Written by NFPT Staff Writer Wednesday, 07 September 2011 19:00
Want to lose the deep belly fat that comes with a whole load of health issues? Aerobic exercise beats out resistance training when it comes to shedding visceral fat, a new study finds.
Those are some of the findings of an eight-month study that compared the effectiveness of aerobic exercise, resistance training, and combinations of the two activities.
The participants, 196 overweight, sedentary adults aged 18 to 70 were randomly separated into three groups based on exercise type: aerobics only, resistance only, and a combination of both. The participants in the aerobic group performed the equivalent of 12 miles of jogging each week at 80 percent maximum heart rate. Those in the resistance exercise-only group peformed three sets of eight to 12 repetitions, three times each week. The combination group performed both types of workout.
The purpose of the eight month study conducted by researchers at The Duke University Medical Center was to examine how these different types of exercise reduced the viscreral and liver fat -- the type within the abdomen that occupies the spaces between internal organs. This type of fat has been associated with an increased risk of heart disease, diabetes and several types of cancer.
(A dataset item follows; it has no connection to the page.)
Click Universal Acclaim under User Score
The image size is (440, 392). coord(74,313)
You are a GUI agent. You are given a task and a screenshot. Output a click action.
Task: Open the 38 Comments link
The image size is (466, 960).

Aerobic exercise alone was found to burn 67% more calories than resistance training alone, the study found. And aerobic exercise was found to be more efficient at reducing visceral and liver fat and improved risk factors for heart disease and diabetes, such as insulin resistance, liver enzymes and triglyceride levels. Resistance training didn't deliver these benefits, according to the results of the study. Aerobic exercise and resistance training combined achieved results similar to aerobic exercise alone, the researchers found. The combination group showed a greater total belly fat reduction than the aerobic training alone group, but also less visceral fat reduction than the aerobic-only group.
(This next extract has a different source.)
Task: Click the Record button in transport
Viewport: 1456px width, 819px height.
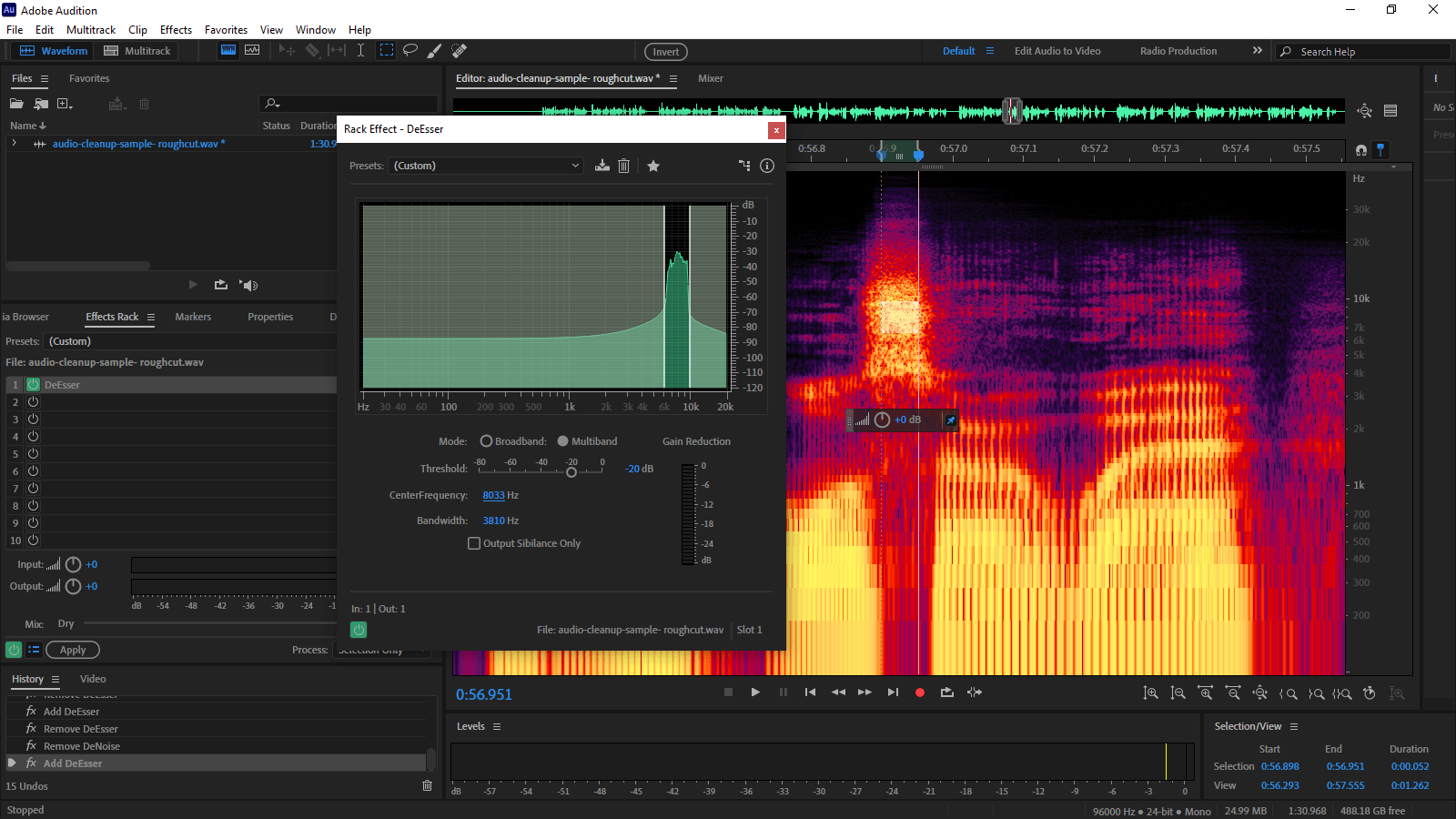Action: 920,693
While the disparity in the amount of calories burned might come as no surprise, the study, results of which were published in the Aug. 25 issue of the American Journal of Physiology also showed that aerobic exercise was better than resistance training at improving fasting insulin resistance, as well as reducing liver enzymes and fasting triglyceride levels -- all known risk factors for diabetes and heart disease. In comparison, resistance training alone showed no significant drops in visceral fat, liver fat, liver enzyme levels or increases in insulin resistance.
The study found that those who performed a combination of aerobic with resistance training achieved results similar to aerobic training alone, suggesting that both types of exercise have their place in health maintenance.